Microsoft has revealed that a financially motivated threat actor has been observed using a ransomware strain called INC for the first time to target the healthcare sector in the U.S.
The tech giant’s threat intelligence team is tracking the activity under the name Vanilla Tempest (formerly DEV-0832).
“Vanilla Tempest receives hand-offs from GootLoader infections by the threat actor Storm-0494, before deploying tools like the Supper backdoor, the legitimate AnyDesk remote monitoring and management (RMM) tool, and the MEGA data synchronization tool,” it said in a series of posts shared on X.

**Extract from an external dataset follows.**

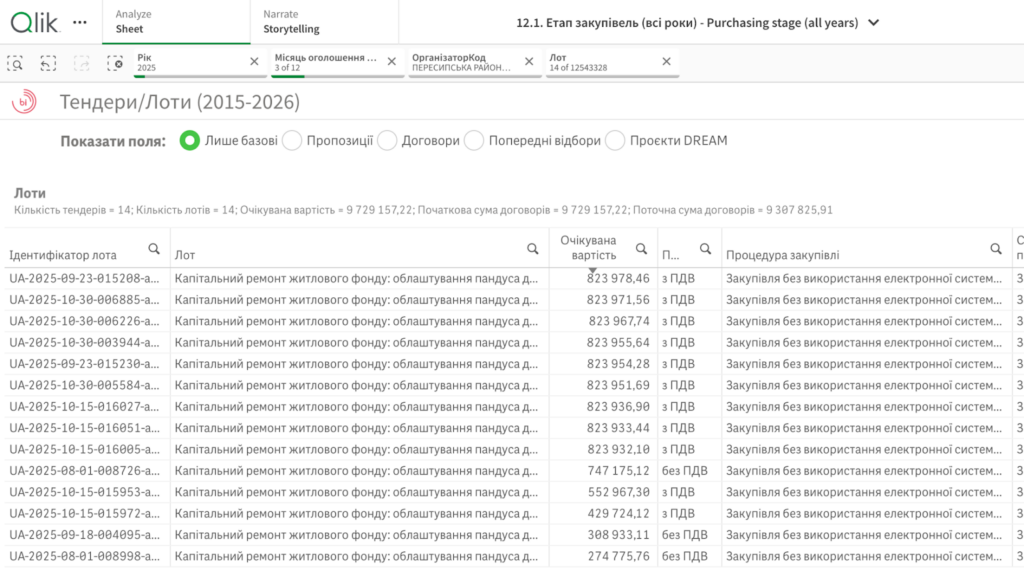
Task: Remove the Рік 2025 selection
Action: (x=254, y=62)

In the next step, the attackers proceed to carry out lateral movement through Remote Desktop Protocol (RDP) and then use the Windows Management Instrumentation (WMI) Provider Host to deploy the INC ransomware payload.

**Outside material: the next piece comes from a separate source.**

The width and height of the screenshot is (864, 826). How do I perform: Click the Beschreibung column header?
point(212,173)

The Windows maker said Vanilla Tempest has been active since at least July 2022, with previous attacks targeting education, healthcare, IT, and manufacturing sectors using various ransomware families such as BlackCat, Quantum Locker, Zeppelin, and Rhysida.
It’s worth noting that the threat actor is also tracked under the name Vice Society, which is known for employing already existing lockers to carry out their attacks, as opposed to building a custom version of their own.

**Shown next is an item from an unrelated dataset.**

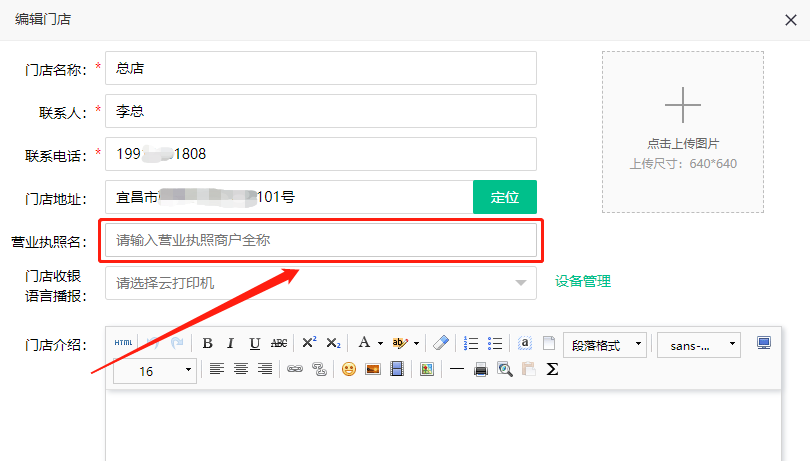Click the eraser clear formatting icon
Image resolution: width=810 pixels, height=461 pixels.
tap(441, 343)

The development comes as ransomware groups like BianLian and Rhysida have been observed increasingly using Azure Storage Explorer and AzCopy to exfiltrate sensitive data from compromised networks in an attempt to evade detection.
“This tool, used for managing Azure storage and objects within it, is being repurposed by threat actors for large-scale data transfers to cloud storage,” modePUSH researcher Britton Manahan said.